The company’s 2016 policy, decreed by former CEO Andrew Witty, banned direct payments to doctors speaking on behalf of the pharma and contributed to a hefty drop in payouts from $30.6 million in 2016 to $11 million the following year, according to data from the U.S. Open Payments database. GSK’s tally dropped even further in 2018 to $8.9 million before increasing in 2019.
That spending is now on the rise around the world. GSK spent £19.3 million on payments to physicians in 2019, almost double the £9.9 million it paid out in 2017, which was the year Emma Walmsley took over as CEO, according to a Monday report in The Times.

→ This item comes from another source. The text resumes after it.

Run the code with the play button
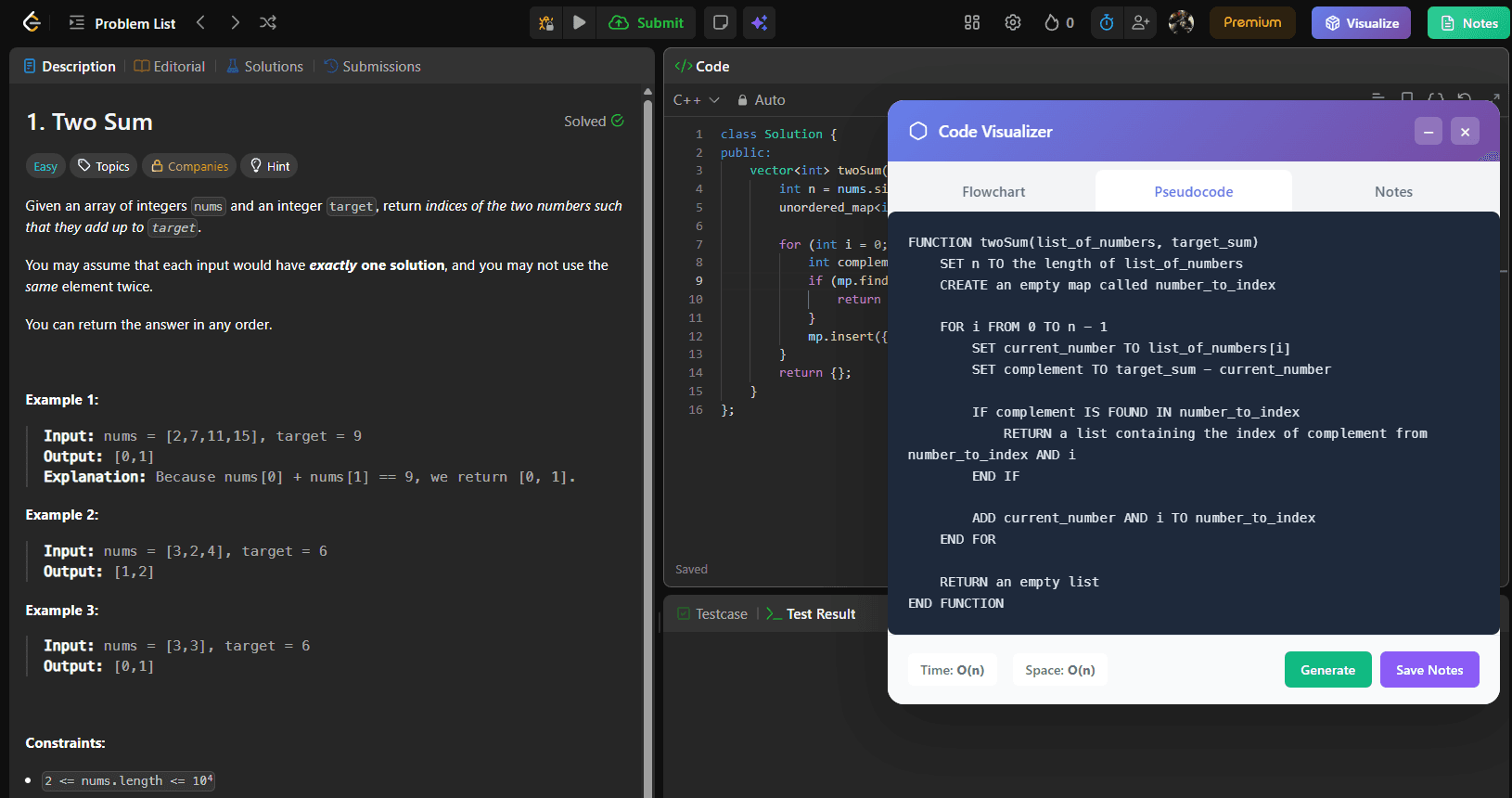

The Times tallied a threefold increase in spending to £8.2 million in 2019 in Britain, Germany, Italy and Spain, from £2.5 million in 2017. The U.K. recorded physician payment increases by GSK from £520,000 to £1.6 million during that same two-year period, according to the Disclosure UK database.
Still, GSK’s spending tracks far below competitors that never adopted stricter guidelines.

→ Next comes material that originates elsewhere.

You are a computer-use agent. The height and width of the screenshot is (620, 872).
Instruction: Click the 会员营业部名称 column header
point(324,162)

Pharma’s use of physician speakers is an important part of keeping doctors up to date on treatments, the company said in a statement to Fierce Pharma.
“For patients to benefit from new medical innovations, doctors need to access and understand the latest available data and clinical use of the product,” the company said. “Doctors have said they want to learn about new data and clinical experience through peer-to-peer programs with global expert practitioners who have direct experience with our medicines.”
The company reiterated that “the policy is limited to select products in certain countries and is subject to strict controls.”
GSK was the first—and only—pharma to nix speaker payments to doctors, switching to using internal experts. It was part of a broader transparency initiative that also included changes in incentive payouts to sales reps.
But the physician policy left GSK at a disadvantage against competing pharma companies, none of which ever followed its lead. That eventually led to loosening restrictions in 2018. The changes included reinstating some speaker payments, travel reimbursement and webinar registration fees for specific products on a country-by-country basis.
Overall, GSK’s payments to doctors remain far below spending at competing pharma companies.
When GSK’s U.S. payments to doctors took a nosedive in 2017 to $11 million from $30.6 million the previous year, for instance, Pfizer payments never wavered. It paid out $46.8 million in 2016, $47.8 million in 2017, $48.9 million in 2018 and $44.7 million in 2019, according to Open Payments data.
Merck & Co. likewise roughly maintained the same level of physician payments of $39.9 million in 2016, $42.8 million in 2017, $37.4 million in 1018 and $33.7 million in 2019.